Tout à fait, mais je n'exclus pas – je n'en sais rien et ce n'est pas à moi de vous le dire – que les éléments contenus dans les pièces judiciaires soient potentiellement issus de procès-verbaux de renseignements de la DGSI. De plus, au moment de son incarcération, le renseignement pénitentiaire n'était pas un service de renseignement au sens du code de la sécurité intérieure. Aussi, je peux vous affirmer que la DGSI ne nous a pas transmis d'informations sur M. Elong Abé au moment de sa prise en charge par l'administration pénitentiaire.

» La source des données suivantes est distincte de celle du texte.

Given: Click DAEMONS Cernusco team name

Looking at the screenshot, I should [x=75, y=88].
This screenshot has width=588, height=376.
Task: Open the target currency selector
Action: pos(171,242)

Le niveau de dangerosité de M. Elong Abé était suivi. C'est l'un des détenus sur lesquels j'ai eu à travailler très tôt dans ma prise de fonctions. Dès 2016, les incidents qu'ils avaient provoqués étaient un sujet. Son degré de dangerosité en Afghanistan était connu et, au-delà, sa radicalisation était sans ambiguïté, puisqu'elle était revendiquée de sa part. Son profil est très complexe, non seulement au niveau psychologique, mais aussi parce qu'il est fortement imprégné de cette idéologie radicale. Il était prosélyte, générateur de nombreux incidents. Au-delà de son parcours en Afghanistan, déjà marqueur puissant de dangerosité, la prise d'otage en détention constituait pour nous un point d'alerte majeur. Des prises d'otage par des détenus constituent des événements susceptibles de se répéter ; on a pu le constater avec d'autres profils, relevant notamment de criminalité organisée. Étaient donc prises en compte la dangerosité intrinsèque de l'individu compte tenu de son profil psychologique, de sa radicalisation, et de son passé de combattant en Afghanistan, comme sa dangerosité pénitentiaire, puisqu'il était capable de prendre une infirmière en otage en détention et qu'il multipliait les incidents inopinés et imprévisibles. Nous nous intéressions moins aux actes de violence inopinés, puisque le renseignement n'a pas encore les moyens d'entrer dans les consciences, qu'à la surveillance de passages à l'acte de prises d'otage et, potentiellement, de passages à l'acte liés à son idéologie radicale.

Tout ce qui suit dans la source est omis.